Lo vedi sbucare a mezz’altezza, magicamente sospeso nell’aria a richiamare un romanzo d’avventura. È Porto Flavia a metà tra uno scalo commerciale e una avveniristica opera architettonica che rivoluzionò l’ingegneria dei primi del Novecento. Si erge nella frazione di Masua, nel territorio di Iglesias, ed è l’estremità più visibile di un complesso di gallerie sotterranee che terminano in una costruzione intagliata nella parete rocciosa. Il nome gli venne dato da Cesare Vecelli, il ‘padre’ della miniera che la chiamò come sua figlia (Flavia). La struttura venne utilizzata come sistema di imbarco per trasportare direttamente sul mare i pesantissimi minerali che venivano calati sulle imbarcazioni alla fonda sul mare turchese.
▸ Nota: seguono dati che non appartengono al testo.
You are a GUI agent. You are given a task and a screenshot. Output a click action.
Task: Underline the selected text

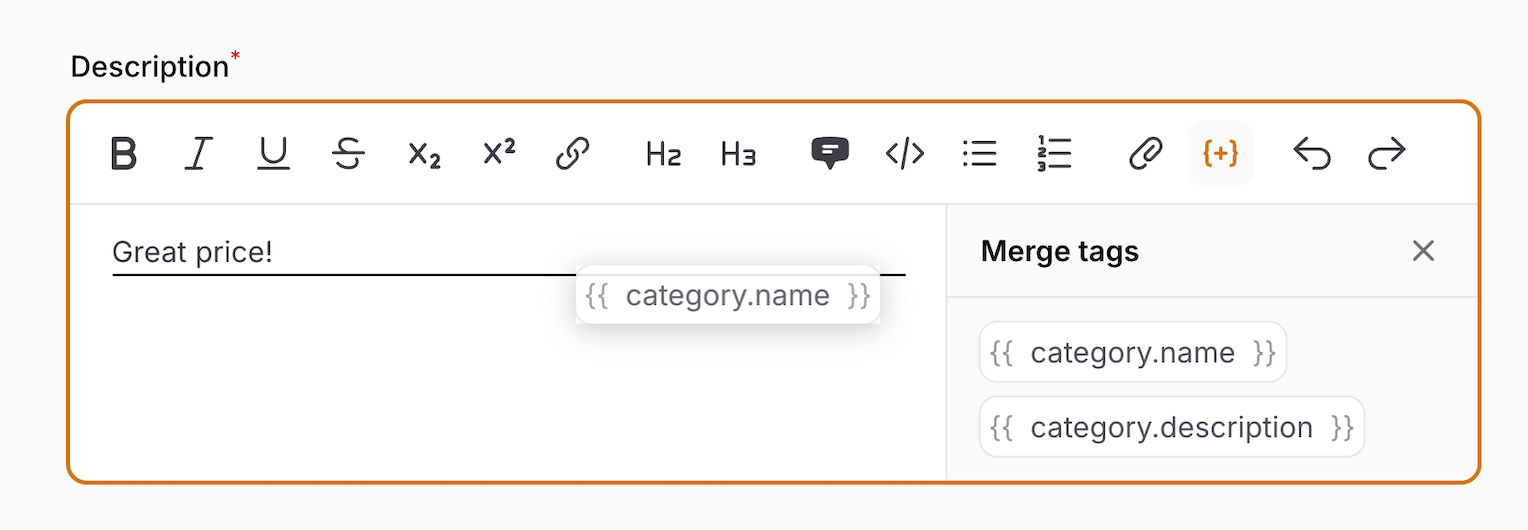(x=273, y=154)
La spiaggetta di Porto Flavia, con una verde pineta circostante, sorge al fianco dei resti della struttura mineraria. Da qui il panorama ti rapirà verso il blu profondo del mare, fino a trattenere lo sguardo sul bianco candido dei possenti faraglioni di Pan di Zucchero. Un monumento naturale di 132 metri forgiato dal passare del tempo e dall'opera congiunta di vento e mare. Lo scoglio di roccia calcarea emerge dalle profondità e si staglia di fronte alla punta di Is Cicalas come un gigante marino a dominare la costa. E proprio qui si nasconde il lido caratterizzato dal contrasto cromatico con la verde pineta circostante. È una meta balneare molto amata dagli appassionati di immersioni subacquee per le mille bellezze nascoste sotto il mare.
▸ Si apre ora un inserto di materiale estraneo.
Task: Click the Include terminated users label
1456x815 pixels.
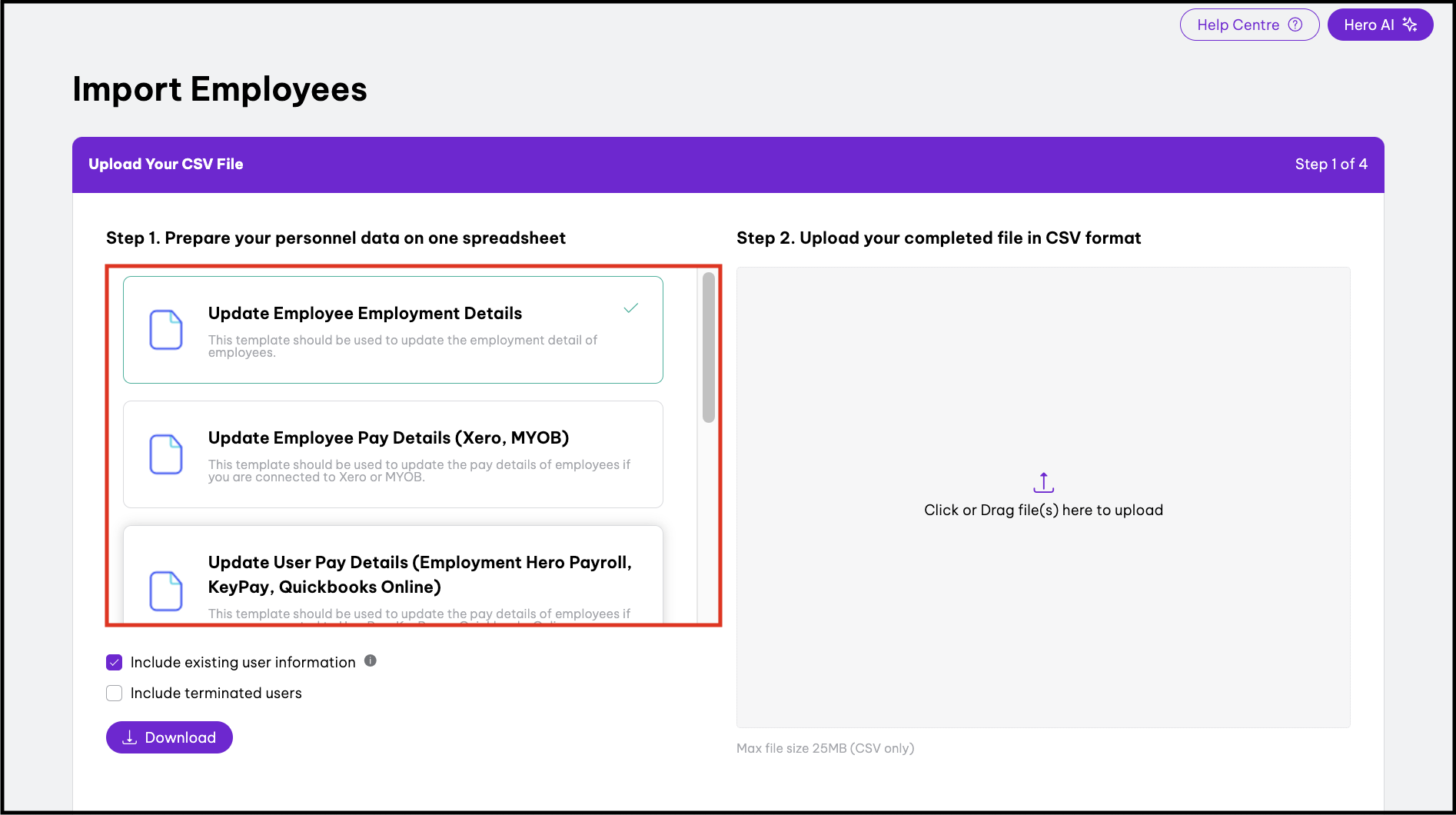Action: point(216,693)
Tutta la costa di Iglesias ha un fascino selvaggio, con cale e spiagge incantevoli. Fra le meraviglie non perderti anche porto Paglia e Nebida, altra piccola frazione di origine ‘mineraria’. Le miniere hanno segnato profondamente la vita dell’Iglesiente. Oggi sono patrimonio di archeologia industriale del parco Geominerario della Sardegna, riconosciuto patrimonio dall’UNESCO. A Masua potrai esplorarle dal vivo, nel museo dell’Arte Mineraria e in quello delle Macchine di Iglesias ne ripercorrai l’evoluzione. Il cammino minerario di santa Barbara, nei 400 chilometri di itinerario - 24 tappe da percorrere a piedi o in mountain bike – associa due cardini del Sulcis: miniere e devozione. La partenza è da Iglesias, che non a caso in spagnolo significa ‘chiese’ e che tra le attrazioni più famose annovera la celebrazione dei riti della Settimana Santa.